There are droughts and droughts. Some suspect a 150 years drought led to the collapse of Maya civilization.
> Our results show rather modest rainfall reductions between times when the Classic Maya Civilization flourished and its collapse -- between AD 800-950. These reductions amount to only 25 to 40 per cent in annual rainfall. But they were large enough for evaporation to become dominant over rainfall, and open water availability was rapidly reduced. The data suggest that the main cause was a decrease in summer storm activity
> Studies of] Yucatecan lake sediment cores ... provide unambiguous evidence for a severe 200-year drought from AD 800 to 1000 ... the most severe in the last 7,000 years ... precisely at the time of the Maya Collapse.
The drought could get much worse than disrupting home irrigation. Depending on how bad it gets, the price of water could rise and force people out, leaving them with no choice but to leave. I don't know what that would look like or how it would affect households already economically strained with limited capacity to move, but I doubt it will be a good situation.
The disruption to California's ability to produce food will also affect people outside of the state, raising prices.
There's probably water around to import if the price is right if it came to that, so I think it just becomes a question of market forces and how the drought will impact California's economy and the country. I don't think many people are going to die of thirst, although that is a real possibility for immigrants who cross the border illegally who may encounter less water because of the drought.

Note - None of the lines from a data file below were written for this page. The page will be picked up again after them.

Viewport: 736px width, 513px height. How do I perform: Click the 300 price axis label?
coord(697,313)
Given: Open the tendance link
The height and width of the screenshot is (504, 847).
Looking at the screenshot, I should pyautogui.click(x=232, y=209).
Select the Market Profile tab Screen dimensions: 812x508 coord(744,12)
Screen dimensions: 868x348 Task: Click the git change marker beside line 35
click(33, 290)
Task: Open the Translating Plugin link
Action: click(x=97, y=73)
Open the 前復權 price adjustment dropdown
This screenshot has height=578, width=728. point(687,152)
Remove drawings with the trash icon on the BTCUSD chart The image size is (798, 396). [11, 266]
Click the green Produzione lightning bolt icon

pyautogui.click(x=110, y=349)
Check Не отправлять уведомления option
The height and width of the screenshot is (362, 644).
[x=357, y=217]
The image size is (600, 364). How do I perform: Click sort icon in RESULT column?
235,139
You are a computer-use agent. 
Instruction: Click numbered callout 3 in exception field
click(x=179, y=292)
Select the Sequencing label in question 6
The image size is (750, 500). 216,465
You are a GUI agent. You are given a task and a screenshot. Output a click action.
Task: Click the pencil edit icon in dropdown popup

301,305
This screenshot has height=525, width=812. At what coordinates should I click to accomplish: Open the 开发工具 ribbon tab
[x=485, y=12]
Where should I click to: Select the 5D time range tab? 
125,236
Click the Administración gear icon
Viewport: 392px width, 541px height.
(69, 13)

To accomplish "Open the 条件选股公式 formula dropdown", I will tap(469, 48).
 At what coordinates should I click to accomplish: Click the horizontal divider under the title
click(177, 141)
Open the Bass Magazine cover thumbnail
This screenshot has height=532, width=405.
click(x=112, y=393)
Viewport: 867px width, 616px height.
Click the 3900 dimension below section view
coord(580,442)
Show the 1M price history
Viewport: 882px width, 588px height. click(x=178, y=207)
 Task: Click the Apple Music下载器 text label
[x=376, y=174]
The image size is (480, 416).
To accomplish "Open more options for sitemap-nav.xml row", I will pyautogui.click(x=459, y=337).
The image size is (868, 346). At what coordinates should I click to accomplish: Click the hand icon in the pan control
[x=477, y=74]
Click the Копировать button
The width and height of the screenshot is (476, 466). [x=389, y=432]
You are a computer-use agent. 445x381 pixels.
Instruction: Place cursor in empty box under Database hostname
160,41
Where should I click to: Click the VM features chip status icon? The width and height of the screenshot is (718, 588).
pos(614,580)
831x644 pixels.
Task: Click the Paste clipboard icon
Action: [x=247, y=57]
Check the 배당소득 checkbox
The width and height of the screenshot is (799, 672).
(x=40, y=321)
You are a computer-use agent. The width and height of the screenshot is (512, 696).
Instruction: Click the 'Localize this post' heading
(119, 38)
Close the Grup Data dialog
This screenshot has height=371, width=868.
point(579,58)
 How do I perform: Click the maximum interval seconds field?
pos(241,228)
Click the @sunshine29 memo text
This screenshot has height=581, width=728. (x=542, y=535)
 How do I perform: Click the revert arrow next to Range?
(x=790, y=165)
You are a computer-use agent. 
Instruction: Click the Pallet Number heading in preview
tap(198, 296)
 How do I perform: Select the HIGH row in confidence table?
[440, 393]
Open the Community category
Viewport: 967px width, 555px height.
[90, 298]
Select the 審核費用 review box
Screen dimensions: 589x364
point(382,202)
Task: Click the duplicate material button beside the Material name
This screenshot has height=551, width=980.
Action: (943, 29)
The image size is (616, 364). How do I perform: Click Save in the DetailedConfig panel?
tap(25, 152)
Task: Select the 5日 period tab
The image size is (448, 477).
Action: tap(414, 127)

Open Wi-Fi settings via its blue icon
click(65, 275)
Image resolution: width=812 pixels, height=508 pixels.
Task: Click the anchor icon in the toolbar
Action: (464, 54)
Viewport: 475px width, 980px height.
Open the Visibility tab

> I don't think many people are going to die of thirst
Remember 80% of California's water goes to agriculture. More water is used to grow almonds than for all of residential irrigation. There are far more non-farmers than farmers; I expect the next step will be to cut back more on agricultural uses.
In a few generations we may look back and wonder why we were flooding fields half a foot deep with increasing scarce water to grow rice in an extremely dry climate. Especially when rice grows perfectly well in areas of the world that actually, you know, get rain all year round.
Another thing history might teach is that when critical resources like food and water are so poorly and corruptly managed that the result is famine and drought, millions of people can die. I suppose we're going to call that disruptive innovation?